Stated exercise
Copy everything word for word from the start of the records down to and including the line that contains "Viewport: 1279px width, 720px".

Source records
═══
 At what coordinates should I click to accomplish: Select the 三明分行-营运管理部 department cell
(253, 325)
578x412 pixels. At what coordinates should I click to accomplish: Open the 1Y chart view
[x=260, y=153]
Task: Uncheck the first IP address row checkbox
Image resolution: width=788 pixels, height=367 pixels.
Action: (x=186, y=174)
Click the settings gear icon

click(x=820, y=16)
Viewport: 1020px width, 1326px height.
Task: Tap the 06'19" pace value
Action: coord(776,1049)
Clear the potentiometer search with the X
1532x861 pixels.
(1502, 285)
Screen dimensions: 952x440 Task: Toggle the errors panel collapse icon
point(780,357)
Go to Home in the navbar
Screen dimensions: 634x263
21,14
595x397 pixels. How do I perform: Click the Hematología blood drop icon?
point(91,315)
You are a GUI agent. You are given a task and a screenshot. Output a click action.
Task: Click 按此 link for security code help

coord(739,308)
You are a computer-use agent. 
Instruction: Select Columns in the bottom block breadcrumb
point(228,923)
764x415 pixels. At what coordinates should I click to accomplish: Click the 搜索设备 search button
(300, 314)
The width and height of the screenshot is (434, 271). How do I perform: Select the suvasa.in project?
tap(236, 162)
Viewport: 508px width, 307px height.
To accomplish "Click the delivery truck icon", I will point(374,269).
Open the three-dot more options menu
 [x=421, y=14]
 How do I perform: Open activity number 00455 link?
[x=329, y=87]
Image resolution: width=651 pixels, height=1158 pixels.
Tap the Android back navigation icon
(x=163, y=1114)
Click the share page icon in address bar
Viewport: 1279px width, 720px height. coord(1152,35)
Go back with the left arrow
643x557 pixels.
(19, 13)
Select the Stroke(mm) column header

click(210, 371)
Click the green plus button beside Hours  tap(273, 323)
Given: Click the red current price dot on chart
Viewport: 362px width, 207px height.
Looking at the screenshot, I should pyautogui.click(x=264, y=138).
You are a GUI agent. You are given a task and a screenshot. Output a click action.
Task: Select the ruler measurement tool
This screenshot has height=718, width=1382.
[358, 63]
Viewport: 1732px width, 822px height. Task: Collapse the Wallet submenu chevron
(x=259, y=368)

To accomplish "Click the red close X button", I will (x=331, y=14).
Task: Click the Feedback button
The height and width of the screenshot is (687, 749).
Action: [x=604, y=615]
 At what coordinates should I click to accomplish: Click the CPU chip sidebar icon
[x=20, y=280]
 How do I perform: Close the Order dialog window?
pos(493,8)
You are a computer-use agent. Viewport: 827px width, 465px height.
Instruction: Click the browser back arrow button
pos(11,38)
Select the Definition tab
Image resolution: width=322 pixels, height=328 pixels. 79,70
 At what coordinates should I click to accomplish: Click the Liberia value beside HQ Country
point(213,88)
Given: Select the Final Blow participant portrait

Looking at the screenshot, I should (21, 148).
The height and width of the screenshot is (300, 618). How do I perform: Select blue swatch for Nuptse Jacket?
═══
Final answer
 At what coordinates should I click to accomplish: Select the 三明分行-营运管理部 department cell
(253, 325)
578x412 pixels. At what coordinates should I click to accomplish: Open the 1Y chart view
[x=260, y=153]
Task: Uncheck the first IP address row checkbox
Image resolution: width=788 pixels, height=367 pixels.
Action: (x=186, y=174)
Click the settings gear icon

click(x=820, y=16)
Viewport: 1020px width, 1326px height.
Task: Tap the 06'19" pace value
Action: coord(776,1049)
Clear the potentiometer search with the X
1532x861 pixels.
(1502, 285)
Screen dimensions: 952x440 Task: Toggle the errors panel collapse icon
point(780,357)
Go to Home in the navbar
Screen dimensions: 634x263
21,14
595x397 pixels. How do I perform: Click the Hematología blood drop icon?
point(91,315)
You are a GUI agent. You are given a task and a screenshot. Output a click action.
Task: Click 按此 link for security code help

coord(739,308)
You are a computer-use agent. 
Instruction: Select Columns in the bottom block breadcrumb
point(228,923)
764x415 pixels. At what coordinates should I click to accomplish: Click the 搜索设备 search button
(300, 314)
The width and height of the screenshot is (434, 271). How do I perform: Select the suvasa.in project?
tap(236, 162)
Viewport: 508px width, 307px height.
To accomplish "Click the delivery truck icon", I will point(374,269).
Open the three-dot more options menu
 [x=421, y=14]
 How do I perform: Open activity number 00455 link?
[x=329, y=87]
Image resolution: width=651 pixels, height=1158 pixels.
Tap the Android back navigation icon
(x=163, y=1114)
Click the share page icon in address bar
Viewport: 1279px width, 720px height. coord(1152,35)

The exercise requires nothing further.